There is no single best way, the right path depends on size, sector, and buyer pool. Three main paths: (1) traditional business broker (seller pays 8-15% commission, best for owner-operated under ~$1M sold to individual SBA buyers); (2) buyer-paid sell-side advisor (buyer pays the fee at closing, seller pays nothing, best for $1M+ EBITDA businesses reaching strategic acquirers, PE-backed platforms, or family offices); (3) direct-to-known-buyer (no advisor, just a transactional attorney, useful when there’s an identified buyer like a competitor, supplier, partner, or key employee).
Should I use a business broker or sell on my own?
Depends on whether you have an identified buyer. With no known buyer, you need someone (broker or sell-side advisor) to reach the buyer pool, individual operator-buyers via marketplace listings, or strategic and PE-backed buyers via curated outreach. With a known credible buyer already identified, you can sell directly with just a transactional attorney. Selling without either a known buyer or an advisor typically means months of low-quality inbound and weak negotiation leverage.
What’s the cheapest way to sell a business?
Cheapest in advisory fees is direct-to-known-buyer (no advisor, just attorney and CPA fees), but it usually costs more in deal economics because there’s no competitive process for leverage. Cheapest with an advisor is the buyer-paid sell-side model, the buyer pays the advisory fee at closing, so the seller pays nothing in advisory fees. Traditional broker is the most expensive for the seller (8-15% commission). The ‘cheapest’ path that nets the most depends on which path actually fits your business.
What’s the fastest way to sell a business?

Source material →
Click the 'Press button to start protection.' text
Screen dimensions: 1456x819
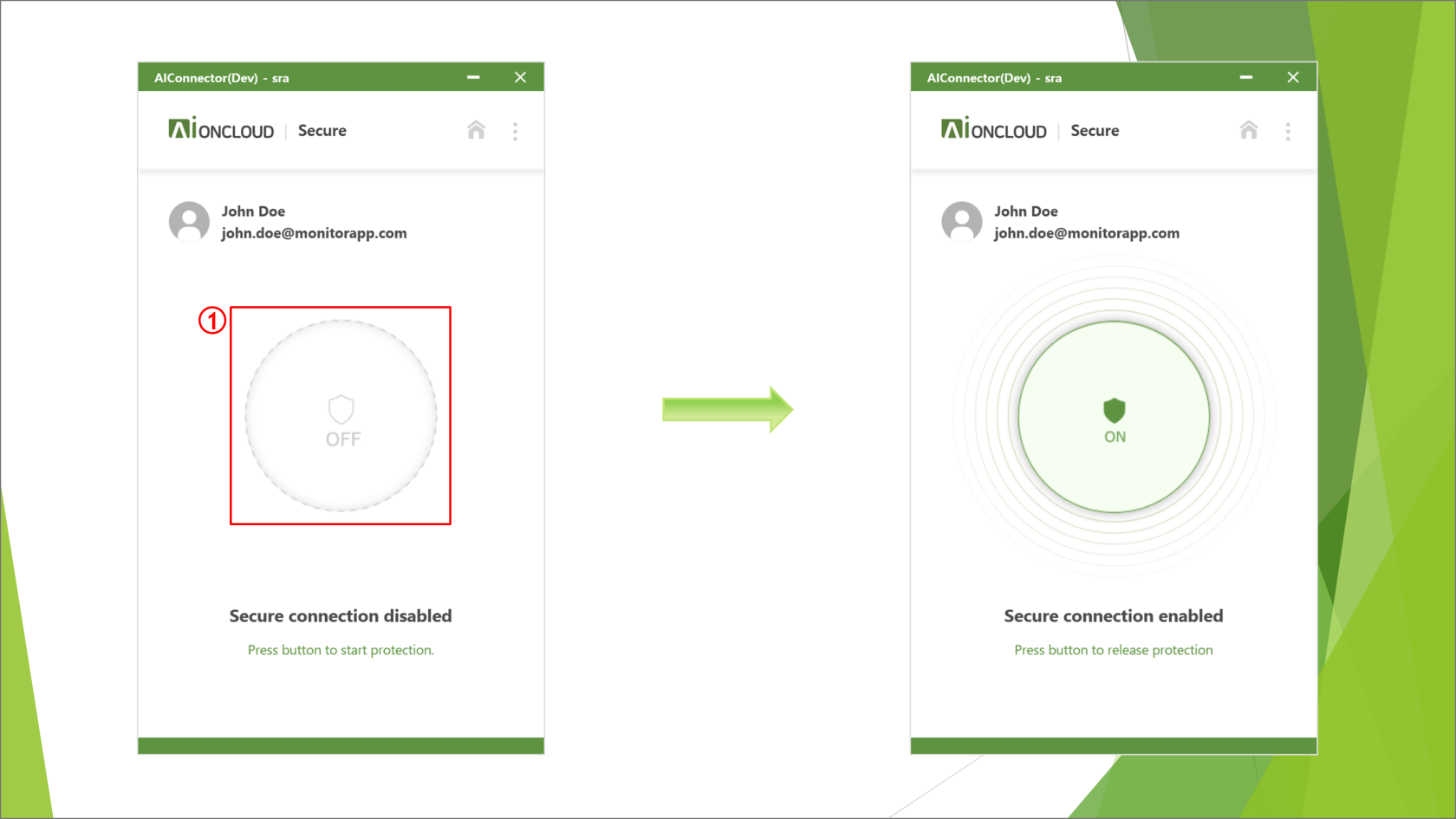(x=341, y=650)
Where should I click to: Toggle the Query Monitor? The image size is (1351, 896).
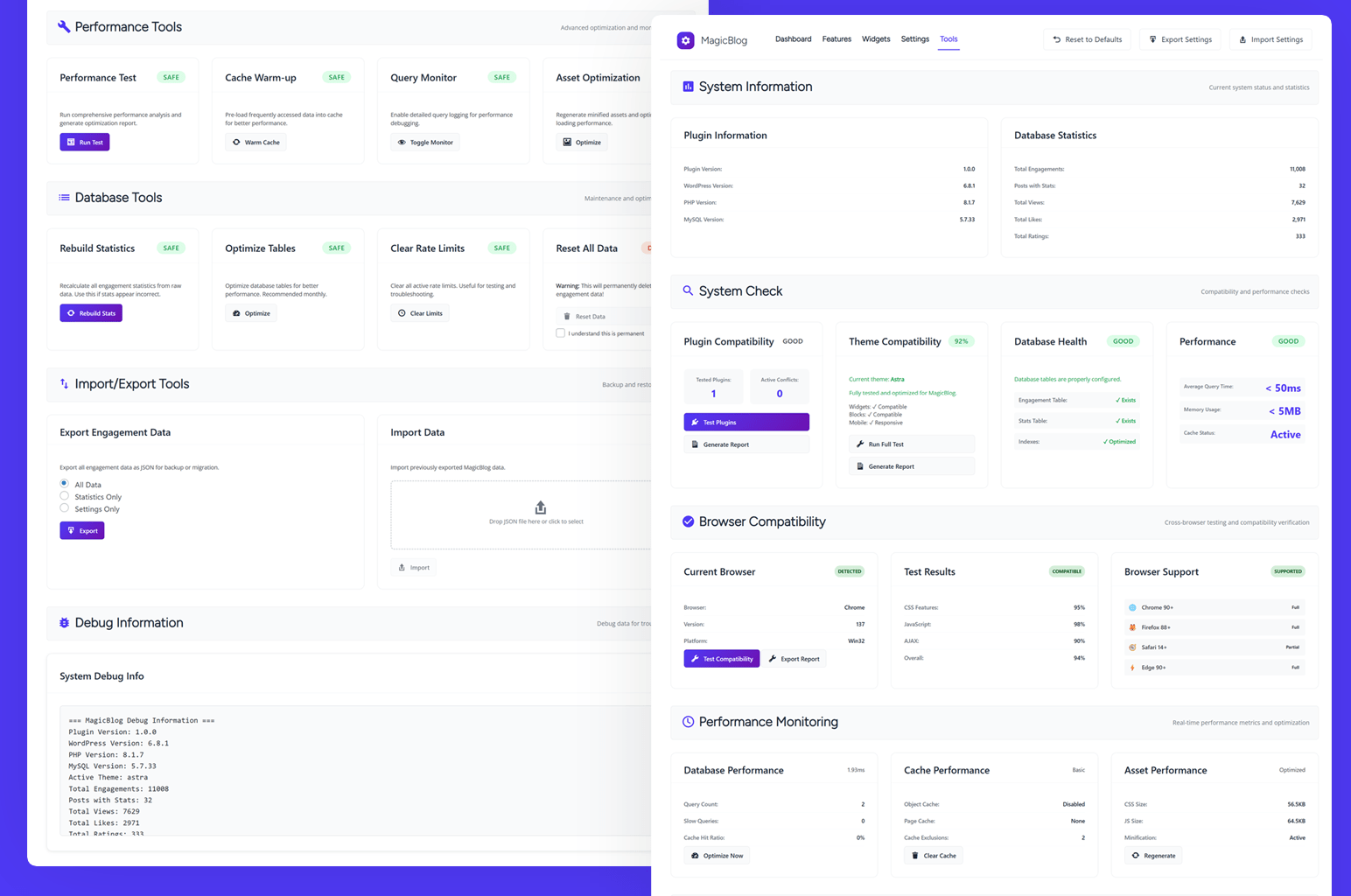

Stated goal → In the passage about ways to sell a business, what commission range does the seller pay when using a traditional business broker?

Answer in full → 8-15%